Under this model, institutions retain governance, decision-making, and regulatory responsibility while operational work is completed more efficiently. Lucinity follows this approach through its Human AI operating model.

Rather than acting as traditional software or outsourcing, Lucinity operates AML and KYC workloads inside existing client systems under SLA. Institutions maintain ownership of governance, approvals, escalations, and SAR outcomes while investigations are accelerated through explainable AI and human investigators.

Human AI supports investigations rather than replacing judgment. Luci prepares cases by gathering evidence, organizing information, and producing structured case preparation for investigator review. Human analysts remain responsible for oversight and final decisions.

To explore how Human AI model helps institutions increase AML and KYC capacity under SLA while keeping governance, visit Lucinity today!

Conclusion  

Related party lending is often viewed as a governance issue, but FIN-FSA’s 2025 thematic review a bigger challenge. The findings around incomplete verification, fragmented information, manual processes, and inconsistent governance show how operational workload accumulates inside AML functions.

Related party lending makes that challenge visible because it concentrates many of the activities that consume investigative effort. Strengthening AML Compliance therefore depends on adding controls and on improving execution capacity while preserving governance and monitoring.

  • Related party lending creates operational workload in addition to governance obligations.
  • FIN-FSA’s 2025 thematic review highlighted deficiencies in information governance, verification practices, reporting, and execution procedures.
  • Manual registers and fragmented processes increase investigation effort and slow case completion.
  • AML Compliance performance increasingly depends on execution capacity, not just detection capability.
  • Platforms like Lucinity support AML teams by reducing manual investigation effort, improving workflow efficiency, and maintain governance with Human AI model

FAQs  

1. What is related party lending in banking?  
Related party lending refers to loans involving individuals or entities connected to a financial institution, such as executives, board members, shareholders, or affiliated companies.

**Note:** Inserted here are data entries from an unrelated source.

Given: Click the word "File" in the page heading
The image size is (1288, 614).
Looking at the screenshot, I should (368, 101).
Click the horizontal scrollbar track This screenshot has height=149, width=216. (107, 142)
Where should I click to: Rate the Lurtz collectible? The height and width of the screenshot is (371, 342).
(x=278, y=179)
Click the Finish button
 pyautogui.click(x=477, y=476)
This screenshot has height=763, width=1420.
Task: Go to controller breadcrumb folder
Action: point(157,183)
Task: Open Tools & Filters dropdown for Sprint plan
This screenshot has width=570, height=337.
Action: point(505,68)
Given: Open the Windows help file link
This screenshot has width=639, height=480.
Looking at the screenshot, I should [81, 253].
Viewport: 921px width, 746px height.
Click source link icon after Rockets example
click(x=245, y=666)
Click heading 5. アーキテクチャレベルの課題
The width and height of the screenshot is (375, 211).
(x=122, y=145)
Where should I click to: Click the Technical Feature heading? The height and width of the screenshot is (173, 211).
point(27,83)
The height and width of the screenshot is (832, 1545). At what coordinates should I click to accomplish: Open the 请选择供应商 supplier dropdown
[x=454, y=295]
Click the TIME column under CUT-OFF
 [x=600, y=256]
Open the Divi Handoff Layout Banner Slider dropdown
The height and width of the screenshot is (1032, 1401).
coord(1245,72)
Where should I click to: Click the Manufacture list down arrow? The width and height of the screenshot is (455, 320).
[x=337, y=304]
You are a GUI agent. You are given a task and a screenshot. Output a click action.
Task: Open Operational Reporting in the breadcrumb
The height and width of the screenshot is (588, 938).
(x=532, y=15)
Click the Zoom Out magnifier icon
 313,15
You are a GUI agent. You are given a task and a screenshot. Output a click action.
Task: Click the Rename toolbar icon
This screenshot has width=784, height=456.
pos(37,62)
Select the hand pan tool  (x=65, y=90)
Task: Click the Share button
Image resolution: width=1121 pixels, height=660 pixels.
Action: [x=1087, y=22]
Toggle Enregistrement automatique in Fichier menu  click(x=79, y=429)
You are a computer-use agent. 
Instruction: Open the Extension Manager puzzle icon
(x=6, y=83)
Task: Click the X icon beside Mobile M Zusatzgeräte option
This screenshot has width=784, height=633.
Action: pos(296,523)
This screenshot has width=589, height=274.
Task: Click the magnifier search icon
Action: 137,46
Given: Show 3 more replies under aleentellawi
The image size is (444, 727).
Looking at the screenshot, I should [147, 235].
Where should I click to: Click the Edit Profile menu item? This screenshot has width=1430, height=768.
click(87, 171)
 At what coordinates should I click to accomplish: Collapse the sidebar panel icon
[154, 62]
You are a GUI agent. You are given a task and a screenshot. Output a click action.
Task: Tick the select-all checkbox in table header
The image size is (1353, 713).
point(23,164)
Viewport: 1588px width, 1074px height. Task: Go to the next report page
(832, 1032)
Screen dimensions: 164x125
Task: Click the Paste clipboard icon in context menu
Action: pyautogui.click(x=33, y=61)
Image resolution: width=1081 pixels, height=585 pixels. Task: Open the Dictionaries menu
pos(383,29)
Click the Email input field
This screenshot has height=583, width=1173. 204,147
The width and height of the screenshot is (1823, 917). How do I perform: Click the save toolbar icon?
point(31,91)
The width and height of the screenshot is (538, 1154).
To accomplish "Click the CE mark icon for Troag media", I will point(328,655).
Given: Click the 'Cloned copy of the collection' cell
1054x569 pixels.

2. Why does related party lending increase AML investigation workload?  
Related party lending often requires extra verification and documentation. Investigators may need to confirm ownership structures, map relationships, perform enhanced due diligence, and collect additional evidence before closing cases.

3. What did FIN-FSA’s 2025 thematic review identify?  
FIN-FSA identified weaknesses in governance, data verification, reporting, and related party risk management across sampled institutions.

4. Why is operational capacity becoming more important in AML Compliance?  
Better detection creates more investigation work. Institutions increasingly need operational capacity to review cases efficiently while maintaining governance and audit readiness.

5. How does Lucinity support AML and KYC operations?  
Lucinity supports AML and KYC execution inside clients’ existing systems while institutions retain monitoring and authority to make decisions. Its Human AI approach helps prepare investigative work so teams can spend more time on analysis and judgment.